Despite boasting a large and impressive cast, including Stephen Dillane, Orlando Bloom, Bill Paxton, and Agnes Bruckner - and even Bobby Cannavale in a small supporting role - it becomes readily apparent that the film itself has way too much plot, too many characters, too little character motivation.
The acting borders on the silly to the histrionic and the film seems addicted to its own obsession with depicting sleaze and a sort of tawdry adolescent glamour, and the gritty and erratic cinematography is just so intrusive that it ultimately gets in the way of telling the story.
Obviously the Cayman Islands has a reputation for being a haven for the tax free, at least that's what business man Carl Ridley thinks (Bill Paxton) when he winds up fleeing the Feds in Miami suspected of laundering millions of dollars. Together with his daughter Pippi (Agnes Bruckner) - who falls in with a scamming local kid (Victor Rasuk) - Carl tries to bank his money whilst also trying to find his despicable financial adviser (Stephen Dillane).

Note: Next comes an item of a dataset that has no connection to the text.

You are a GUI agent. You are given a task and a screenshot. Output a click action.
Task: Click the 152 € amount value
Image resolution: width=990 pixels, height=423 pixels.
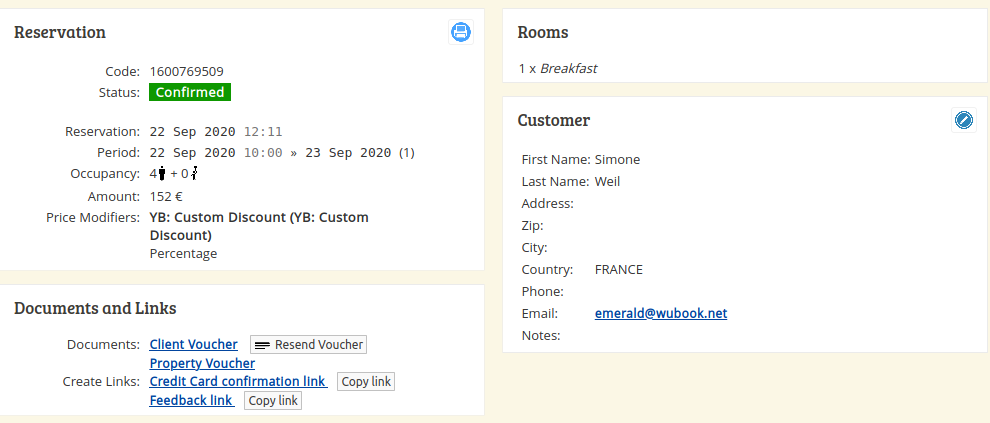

Elsewhere on the island a different sort of poor local (Orlando Bloom) is conducting a secret romance with the comely daughter (Zoë Saldaña) of a powerful, rich island native (Robert Wisdom), which is uncovered by her family's hotheaded weakling son (Anthony Mackie), who throws acid in the cute poor boy's face.
Then ''four months later,'' the miasma of duel plots merge into one and build to a last-minute climax, in which revelatory connections are made. It's sort of compelling to discover how all the characters are connected but the time this quasi Robert Altman-like meeting of unrelated characters happens - and even if the viewer has kept track of all the characters - it's hard to care about much of anything, other than knowing the film is nearly over.
The whole proceedings are made even more incomprehensible by the jittery, washed-out and overly close-up camera work, which does little to add to the enjoyment of the movie. Also, rather than focus on the more compelling storyline, which is the machinations of Stephen Dillane's amusingly corrupt lawyer, Flowers focuses instead on Bloom and his burn makeup; this is a big mistake as Bloom's character is so self-absorbed and his Romeo and Juliet-like love story just isn't as interesting.
I guess this high-profile cast was attracted to an all-expenses paid vacation in the Cayman's - as there seems little other reason for them to do this movie. Ultimately, Haven becomes pretty boring viewing fare. And the never-ending brutality, petty crimes, paltry blood feuds, and cattiness among the drug-addled populace do not ingratiate either with the local culture or the characters to anyone, in the movie or the audience. Mike Leonard January 07.